Study: Virulence factors of the gut microbiome are associated with BMI and metabolic blood parameters in children with obesity. Image Credit: Africa Studio / Shutterstock.com

Study: Virulence factors of the gut microbiome are associated with BMI and metabolic blood parameters in children with obesity. Image Credit: Africa Studio / Shutterstock.com


A growing body of evidence indicates that gut microbiota has a significant role in various aspects of host metabolism, including digestion, harvesting of energy, and induction of low-grade inflammation. In addition, the genetic factors of the host, as well as other characteristics such as age, diet, immunity, and gender, influence the gut microbiome composition.

Research shows that bacterial diversity in the gut and the individual’s functional capacity vary between those with normal weight and obese individuals. Gut microbiome profile variations have also been linked to metabolic disorders, lipid accumulation, and inflammation.

Lipogenesis in the liver and the regulation of appetite through hormones are also associated with gut microbiome genes.

Aside from its role in adipogenesis, superoxide reduction, and the metabolism of vitamins, gut microbiota also regulates innate immunity and the systemic, low-grade inflammatory state that can contribute to fat deposition and obesity. Therefore, Dysbiosis, which is the imbalance of gut microbiota, combined with diet, likely has a significant role in the development of obesity.

About the study

In the present study, researchers conducted a cross-sectional analysis of data from 45 children between the ages of six and 12 to determine the association between gut microbiota and obesity.

Questionnaires were used to obtain information on dietary frequencies, gender, age, and body mass index (BMI). Based on the World Health Organization (WHO) z-scores, in which BMI is adjusted for gender and age, the children were classified into two categories of overweight and obese (OWOB) and normal weight (NW).
^^^^^^^^
• WHAT TO DO:
1) According to the gut microbiome passage, why is dysbiosis combined with diet likely to play a significant role in the development of obesity?
2) Turn the paragraph of the gut microbiome passage that begins "Questionnaires were used" into a short list that keeps its main facts.
3) Answer these questions from the gut microbiome passage:
(a) Besides the host's genetic factors, which characteristics influence gut microbiome composition?
(b) How many children were in the study's cross-sectional analysis, and what was their age range?
(c) Which liver process is associated with gut microbiome genes?
Use only the gut microbiome passage for your answers.

Saved data entries
^^^^^^^^
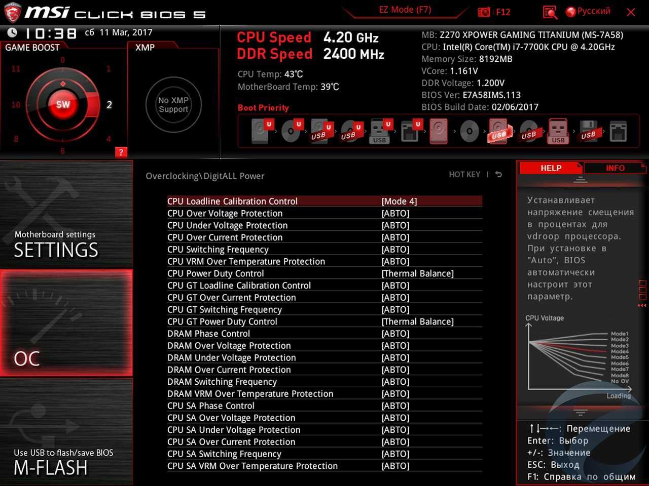The width and height of the screenshot is (649, 486).
Task: Switch to the INFO tab
Action: pyautogui.click(x=615, y=168)
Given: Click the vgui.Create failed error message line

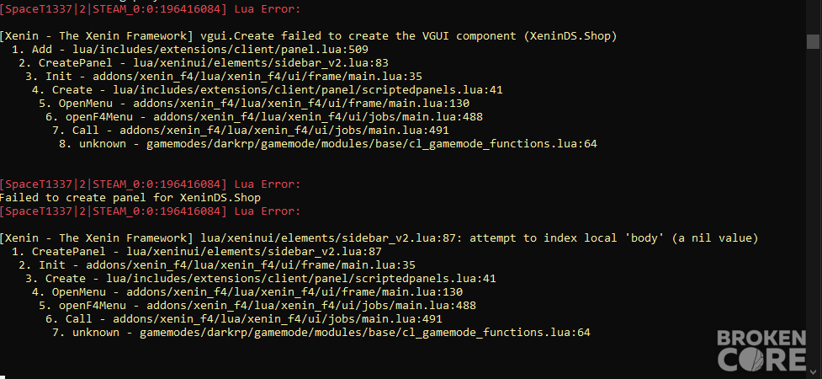Looking at the screenshot, I should [x=308, y=36].
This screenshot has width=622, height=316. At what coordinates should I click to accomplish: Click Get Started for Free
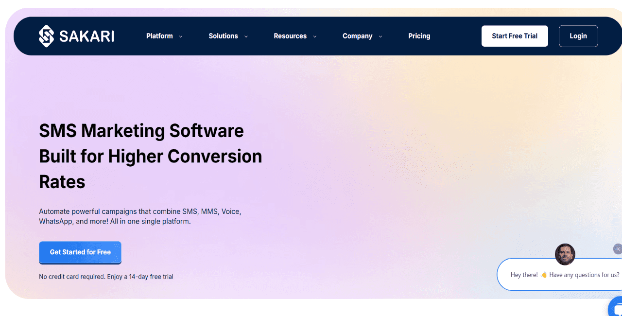(80, 252)
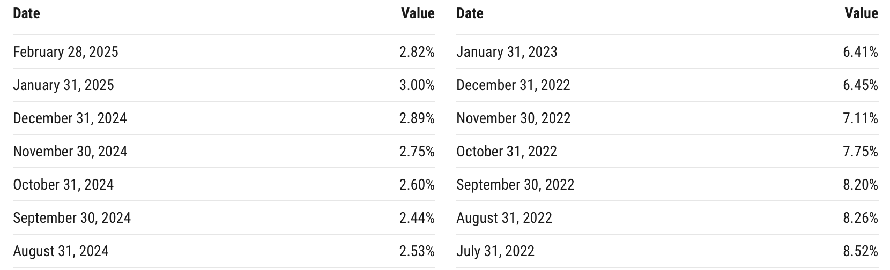Select the July 31, 2022 date
The height and width of the screenshot is (270, 890).
tap(495, 251)
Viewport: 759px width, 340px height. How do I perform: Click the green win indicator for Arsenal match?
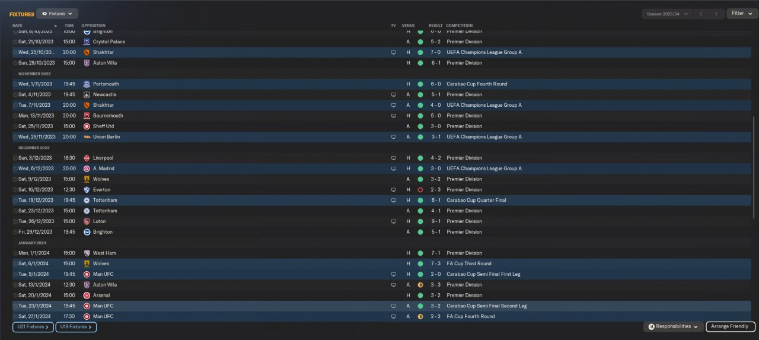pos(420,295)
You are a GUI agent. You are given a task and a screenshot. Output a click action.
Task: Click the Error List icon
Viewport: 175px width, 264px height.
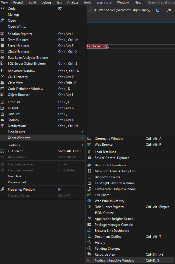(3, 102)
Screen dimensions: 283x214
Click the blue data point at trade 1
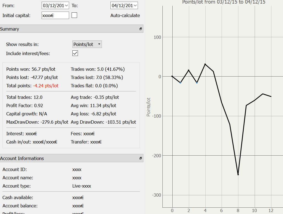(x=180, y=83)

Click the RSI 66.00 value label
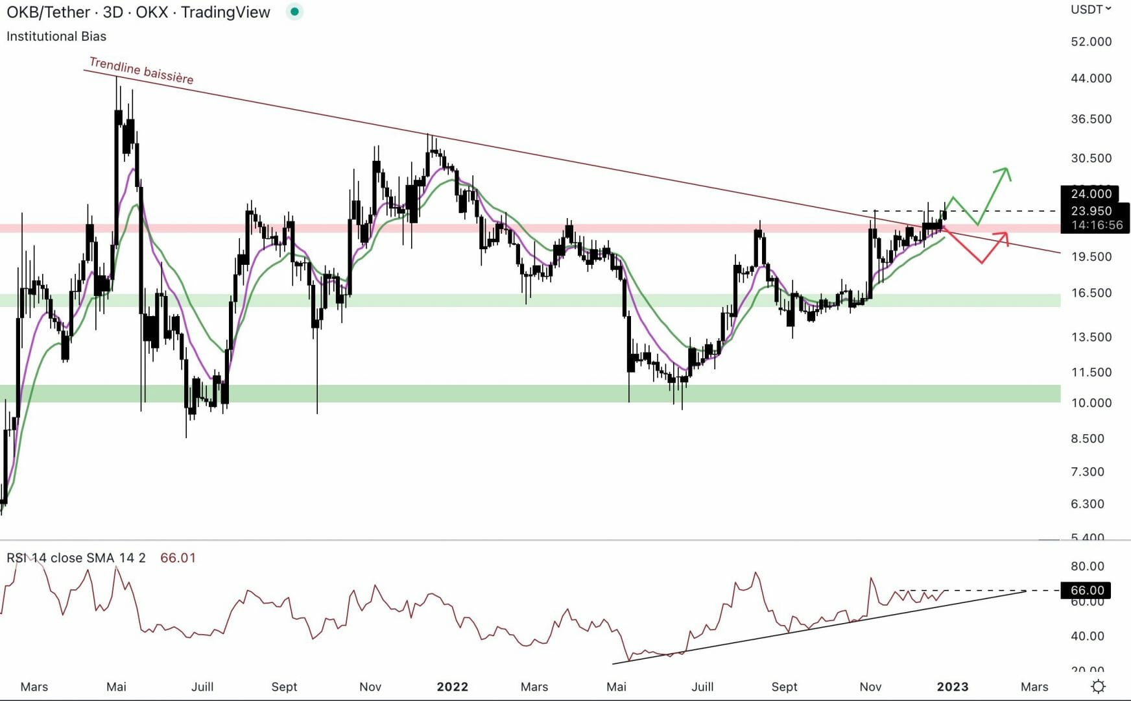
^^^^^^^^
• TASK-BY-TASK ANSWERS:
1) Gut microbiota regulates innate immunity and the systemic, low-grade inflammatory state, and that state can contribute to fat deposition and obesity. An imbalance of gut microbiota, combined with diet, is therefore likely to play a significant role in obesity.

2)
- Questionnaires collected the children's dietary frequencies, gender, age, and body mass index (BMI).
- The children were classified using World Health Organization (WHO) z-scores, which adjust BMI for gender and age.
- There were two categories: overweight and obese (OWOB) and normal weight (NW).

3)
(a) Age, diet, immunity, and gender.
(b) 45 children, aged six to 12.
(c) Lipogenesis.